## LISTED RECORDS
"""

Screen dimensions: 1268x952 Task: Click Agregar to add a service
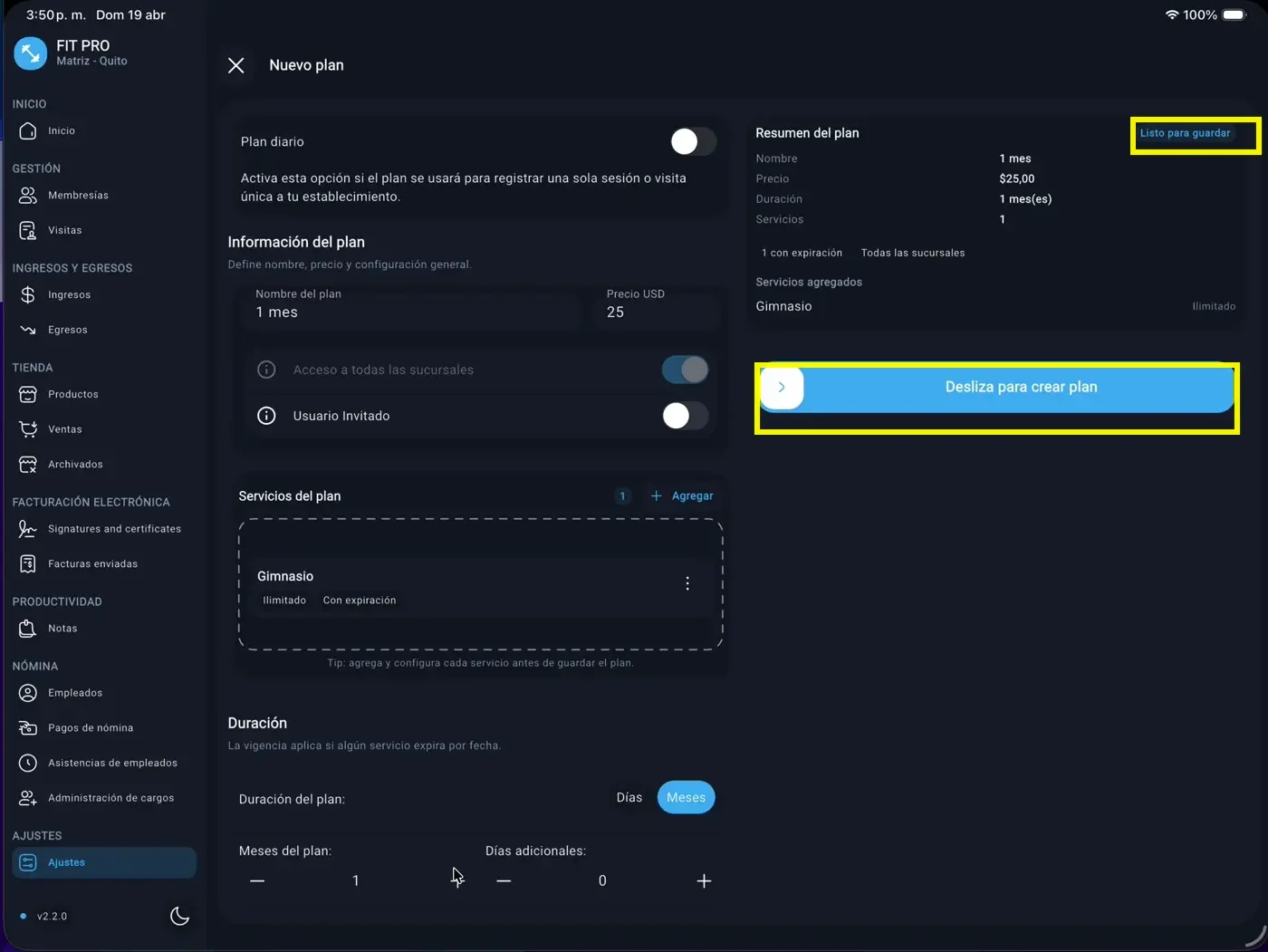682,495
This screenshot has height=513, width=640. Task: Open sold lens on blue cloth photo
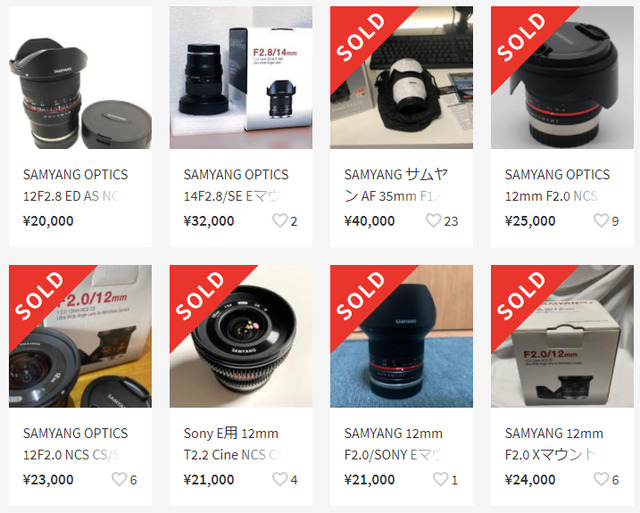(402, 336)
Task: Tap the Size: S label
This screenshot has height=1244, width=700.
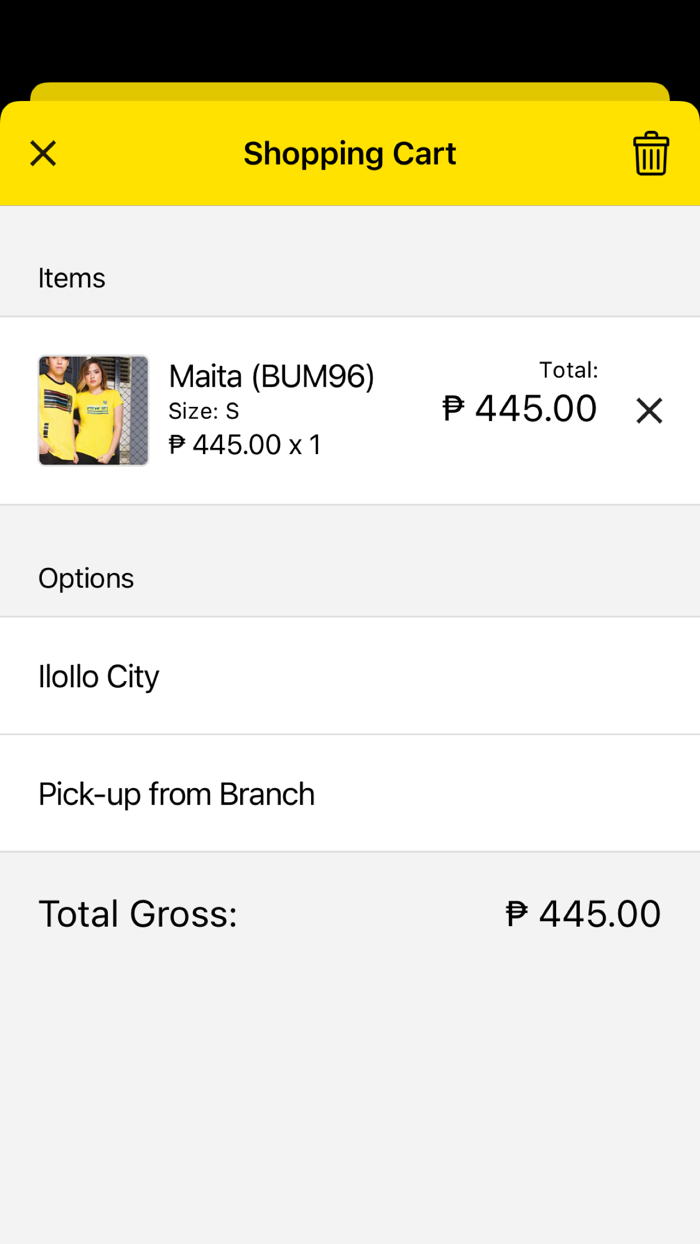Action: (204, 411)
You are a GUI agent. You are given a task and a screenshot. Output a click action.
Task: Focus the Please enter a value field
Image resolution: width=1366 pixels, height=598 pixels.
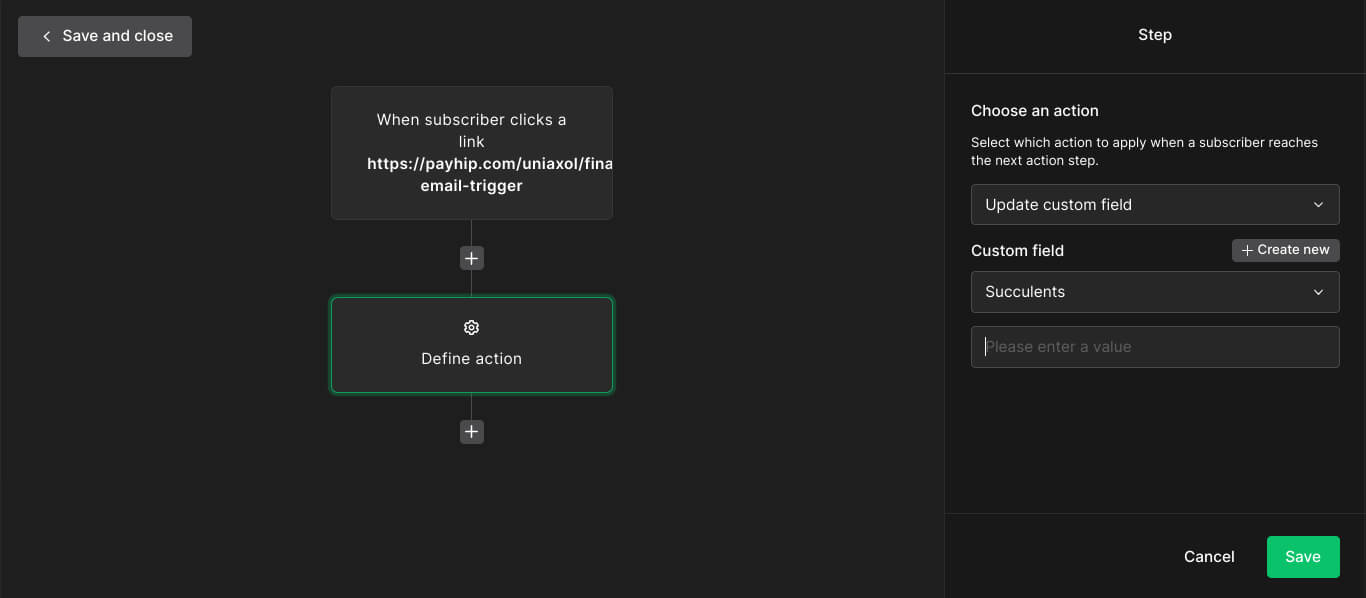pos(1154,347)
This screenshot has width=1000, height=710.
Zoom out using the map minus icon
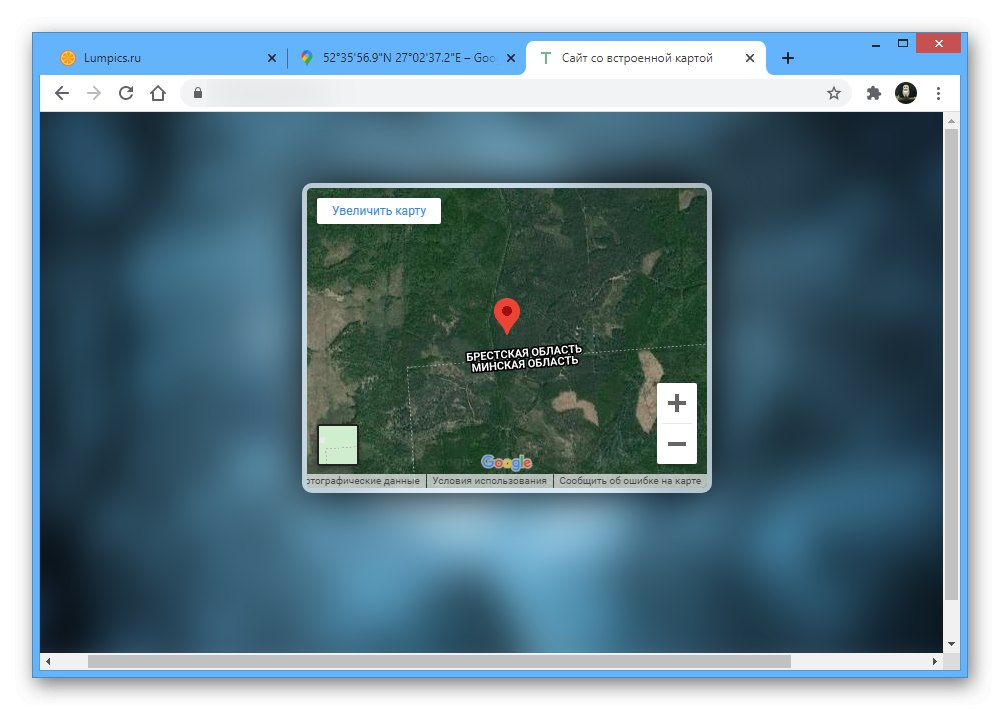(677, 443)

"""
"""

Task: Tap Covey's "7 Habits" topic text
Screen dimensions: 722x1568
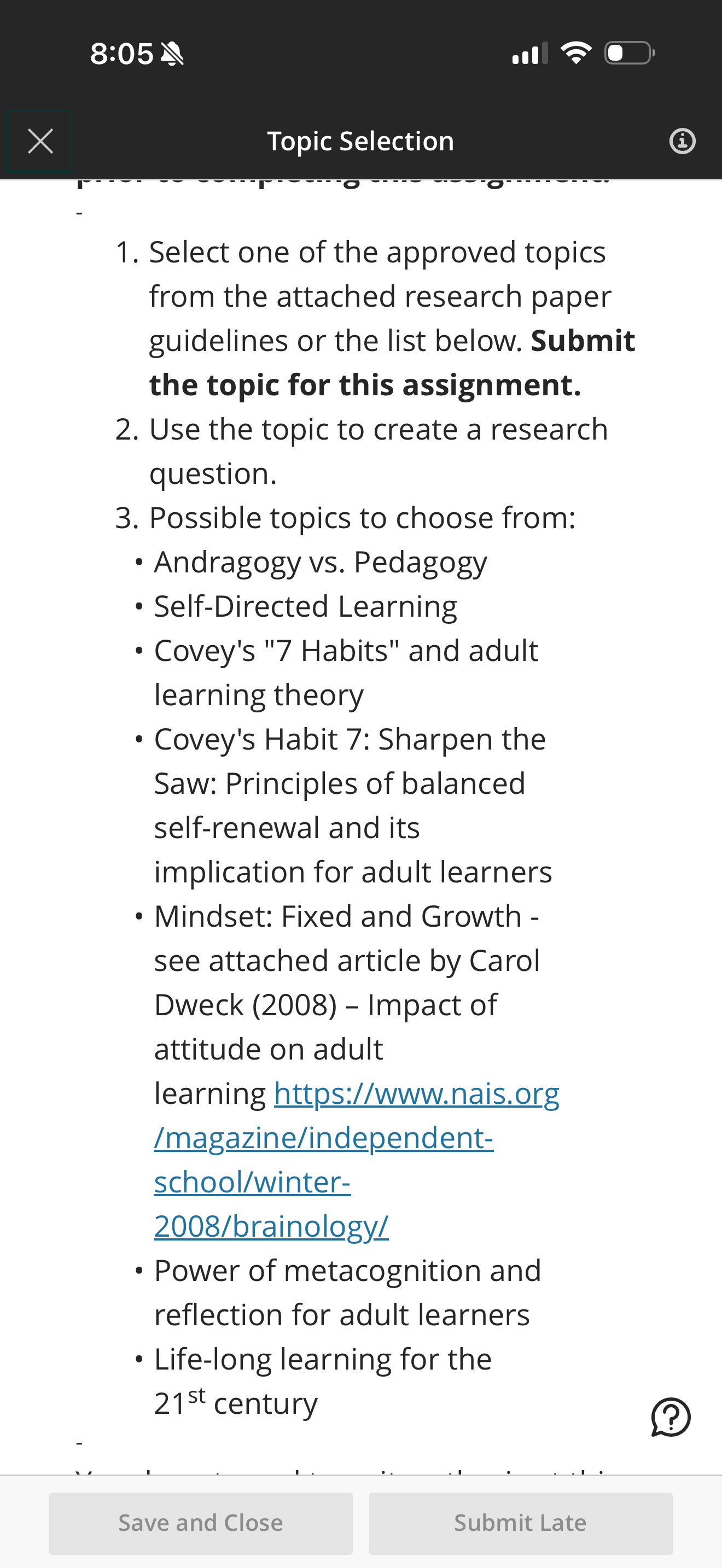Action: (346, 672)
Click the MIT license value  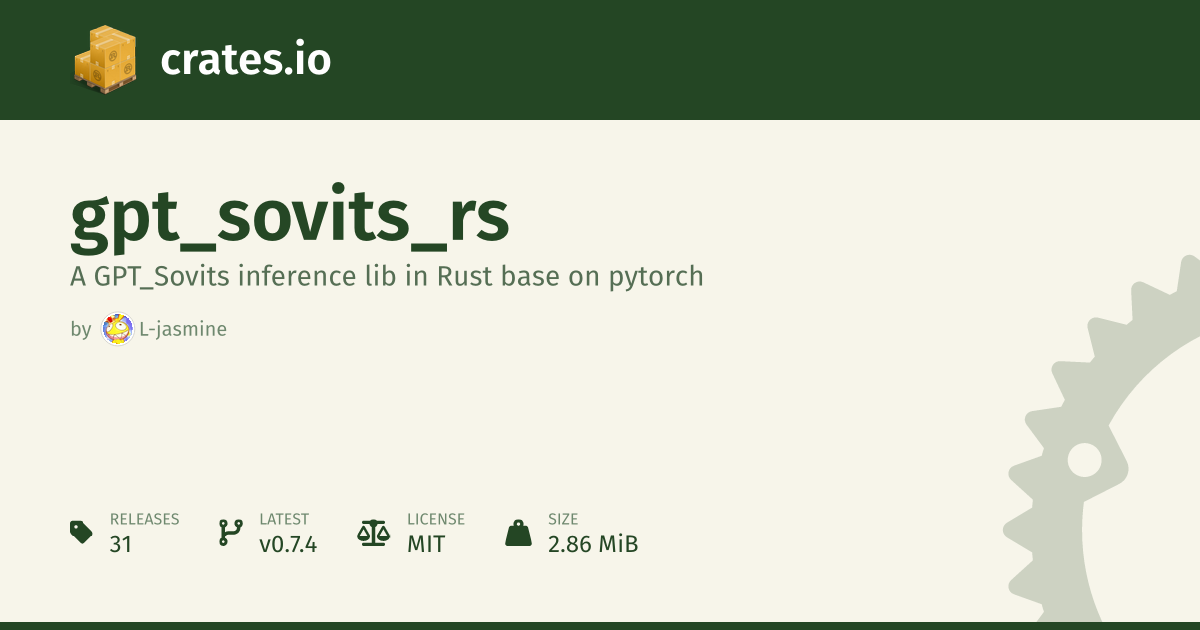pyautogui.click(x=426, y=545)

"""

## PROBLEM STATEMENT
Please count the lines in the entries above that contain the word "screenshot", treating uppercase and lowercase as different, and give only the number.

## ANSWER FOR THE TASK
4